(Stated task): Express the data from the line containing "You are a GUI" through the line containing "(x=20, y=100)", both included, as a JSON list of strings with one string per line and blank lines omitted.

(Task material):
════
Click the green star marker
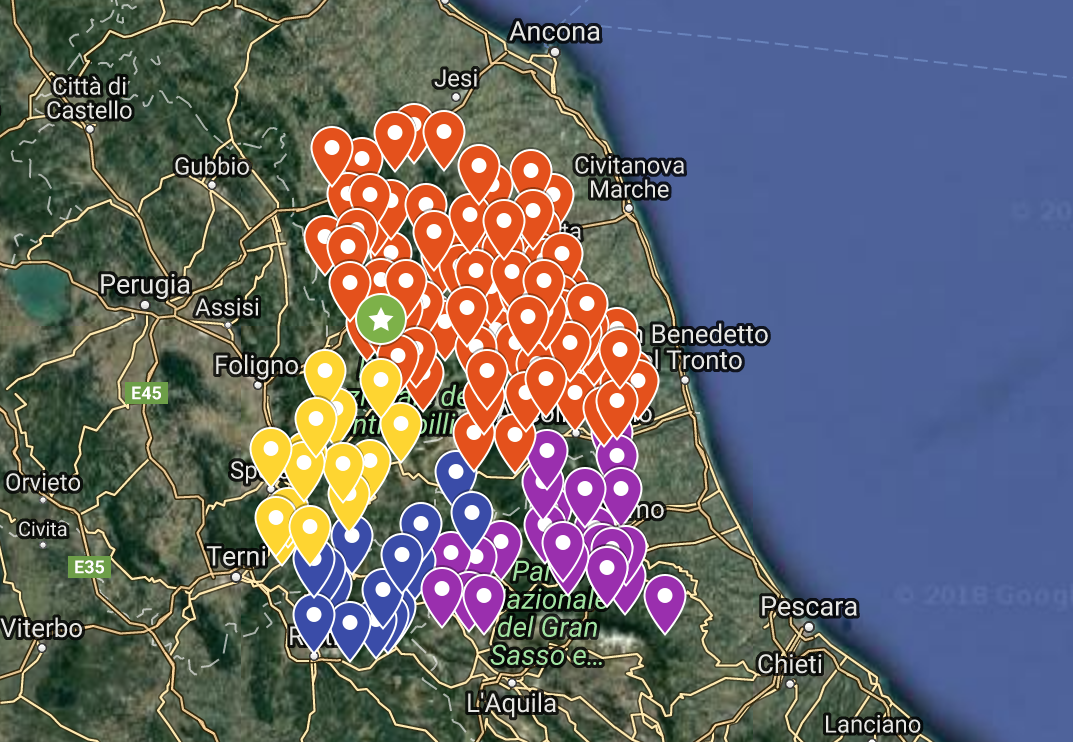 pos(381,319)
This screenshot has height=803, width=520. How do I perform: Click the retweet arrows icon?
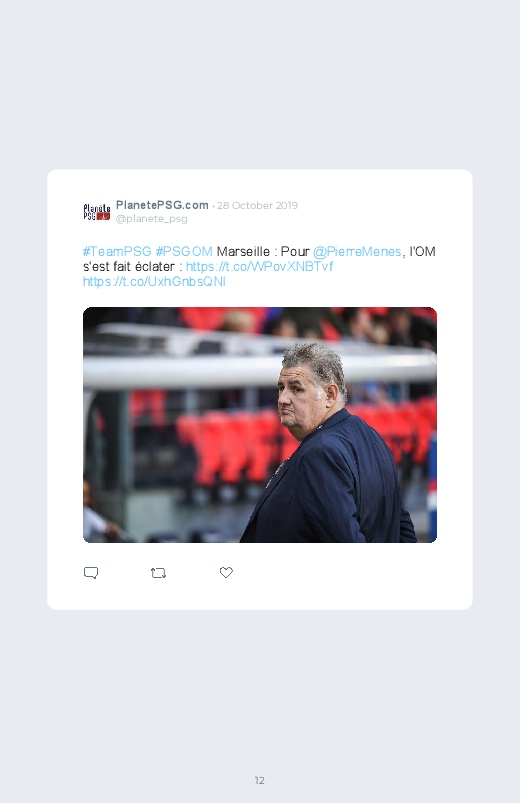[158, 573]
════
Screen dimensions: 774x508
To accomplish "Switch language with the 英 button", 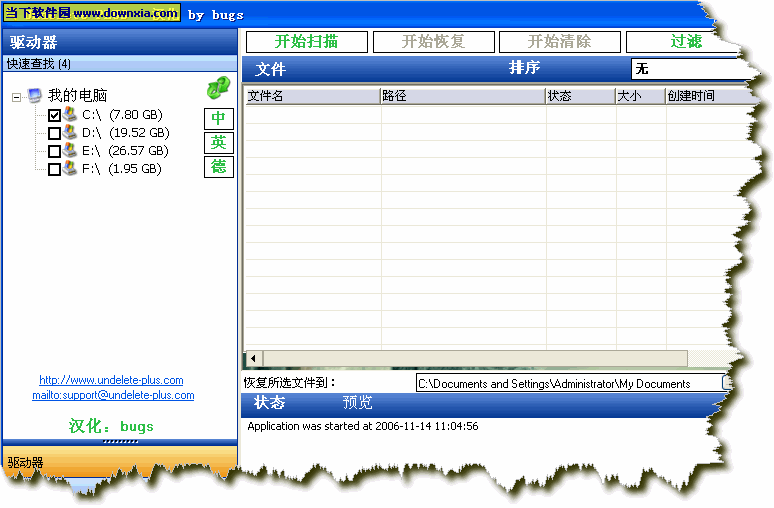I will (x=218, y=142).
════
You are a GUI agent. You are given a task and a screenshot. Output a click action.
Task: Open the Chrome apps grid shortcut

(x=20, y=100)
════
(Full solution):
[
  "You are a GUI agent. You are given a task and a screenshot. Output a click action.",
  "Task: Open the Chrome apps grid shortcut",
  "(x=20, y=100)"
]